Oui, assez facilement. J’ai surtout rencontré d’autres étudiants français, notamment grâce à la colocation. Les Québécois sont très accueillants, mais ils ont déjà leur cercle familial et amical, donc on se rapproche naturellement des autres étudiants en mobilité. Je vivais dans le quartier du Plateau, où il y a beaucoup de Français. Pour la vie quotidienne, je n’ai pas été trop dépaysée : on trouve les mêmes produits qu’en France, il y a même des épiceries françaises. Ce qui m’a le plus surprise, c’était vraiment la partie scolaire, beaucoup plus que la vie quotidienne.
- Et le Canada alors, c’est comment ?
Il y a énormément de choses à voir. La ville de Montréal bien sûr, mais aussi la ville de Québec. La nature est très présente, avec beaucoup de randonnées et de paysages magnifiques, surtout à l’automne.
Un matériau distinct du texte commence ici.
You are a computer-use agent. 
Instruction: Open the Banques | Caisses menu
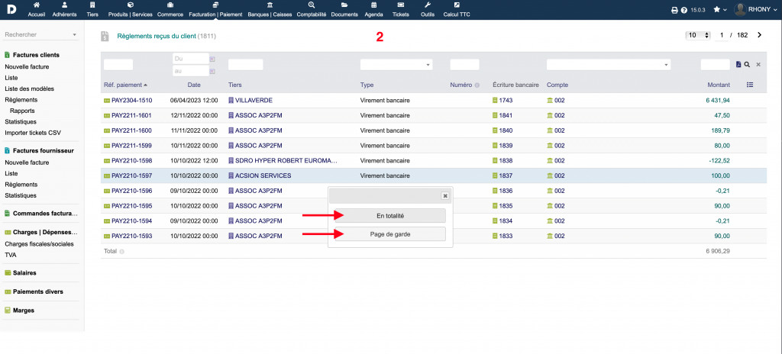(x=270, y=10)
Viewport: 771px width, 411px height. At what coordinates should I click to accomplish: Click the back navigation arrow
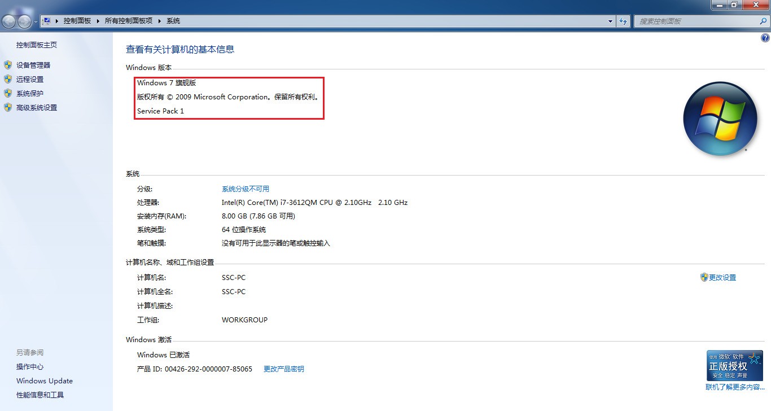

Les Québécois vont souvent dans des chalets, j’ai pu en faire l’expérience. L’hiver, on peut faire des raquettes dans la neige. Et la proximité avec les États-Unis permet de voyager facilement en bus, notamment vers Boston ou New York.
Un souvenir marquant : les festivals en hiver, en pleine neige, tout le monde en tenue de ski, couvert de la tête aux pieds, à écouter de la musique dehors. C’était une expérience vraiment unique.
- Qu’est-ce que cette expérience t’a apporté personnellement ?
Cela m’a rendue beaucoup plus débrouillarde. Quand on part seule à l’étranger, sans repères, il faut tout réapprendre, même les choses les plus simples. Socialement aussi, c’est très formateur. On recrée des amitiés, on rencontre des personnes d’horizons très différents, avec des parcours variés.
On apprend énormément sur les autres et sur soi-même. Cette expérience m’a donné envie de continuer à découvrir, à voyager, à aller toujours plus loin. Ce que je retiendrai le plus, ce sont les rencontres amicales que j’ai faites pendant cette année.
- Quel conseil donnerais-tu aux étudiants qui hésitent à partir ?
De ne surtout pas hésiter. C’est une opportunité exceptionnelle d’avoir des études prises en charge et de pouvoir vivre une telle expérience. On apprend énormément, on découvre beaucoup, et on en ressort grandi. Il faut y aller.